• _Exercises to complete_
(1) Retype a passage from the RAL Tier1 meeting agenda without changes, beginning at the words "Zoom Meeting ID" and stopping after the words "(Rutherford Appleton Laboratory)".
(2) In the RAL Tier1 meeting agenda, what made Monday a red day for SAM tests?
(3) Carry on the RAL Tier1 meeting agenda in the same style, starting right after its last sentence.

• _Excerpt to read_
.....

RAL Tier1 Experiments Liaison Meeting

Europe/London
Access Grid (RAL R89)

Access Grid

RAL R89

Zoom Meeting ID
66811541532
Host
Alastair Dewhurst
Useful links
Join via phone
Zoom URL
    • 13:30 13:31
      Experiment Operational Issues 1m
    • 13:35 13:40
      ATLAS Operations Report 5m
      Speakers: Brij Kishor Jashal (Rutherford Appelton Laboratory), Jyoti Prakash Biswal (Rutherford Appleton Laboratory)
    • 13:40 13:45
      CMS Operations Report 5m
      Speaker: Katy Ellis (Science and Technology Facilities Council STFC (GB))

      Monday - issues with Echo due to busy-ness of the system rebalancing new hardware. Red day for SAM tests because of this. 

      Some periods failing SAM tests for AAA machines in the last 2 weeks. Each time Katy did nothing and they 'fixed themselves'.

.....

• _Provided records_
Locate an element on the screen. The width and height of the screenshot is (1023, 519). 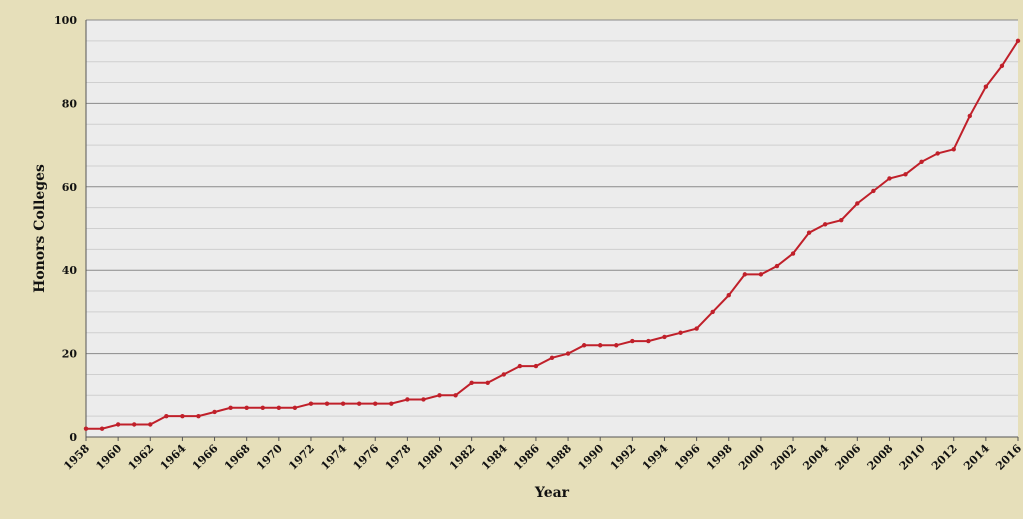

.....

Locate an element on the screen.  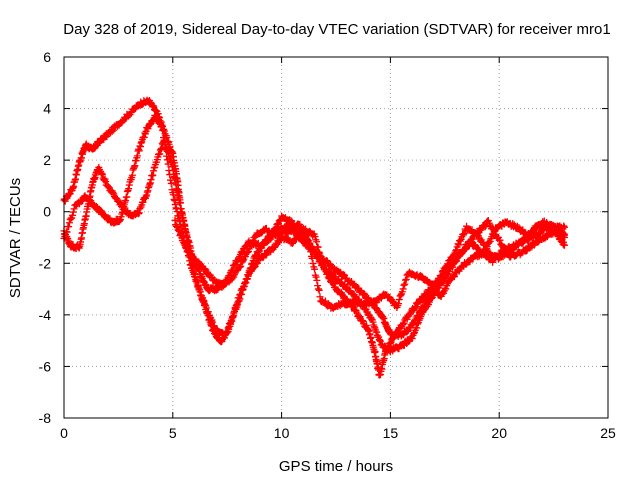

.....

• _Answers for this exercise_
(1)
Zoom Meeting ID
66811541532
Host
Alastair Dewhurst
Useful links
Join via phone
Zoom URL
    • 13:30 13:31
      Experiment Operational Issues 1m
    • 13:35 13:40
      ATLAS Operations Report 5m
      Speakers: Brij Kishor Jashal (Rutherford Appelton Laboratory), Jyoti Prakash Biswal (Rutherford Appleton Laboratory)

(2) Issues with Echo, because the system was busy rebalancing new hardware.

(3)
      Antares downtime today for CTA version upgrade. New EOS front-end nodes now fully installed and in prod. These are apparently dual-stack, but I'm not seeing any green yet on the 'connection' SAM test that checks for this. Are any of the tests using the new nodes - to be checked. 

    • 13:45 13:50
      LHCb Operations Report 5m
      Speaker: Alexander Rogovskiy (Rutherford Appleton Laboratory)

      Operational issues:

      • Upload and download failures to ECHO (GGUS:)
        • Caused by ECHO issues, looks much better now
          • There was a small spike of failed uploads this morning, which may be related to a different issue
      • LHCb drained yesterday.
        • Lack of jobs, not our fault.
      • Faulty LHCbDIRAC release deployed this morning.
        • May cause drain again.
    • 13:50 13:55
      ALICE Operations Report 5m
      Speaker: Alexander Rogovskiy (Rutherford Appleton Laboratory)

      Get test fro antares preprod is failing due to lack of free space (?). Does not affect production (since it is a preprod instance), but still interesting.

    • 13:55 14:00
      LSST Operations Report 5m
      Speakers: Mathew Sims, Timothy Noble (Science and Technology Facilities Council STFC (GB))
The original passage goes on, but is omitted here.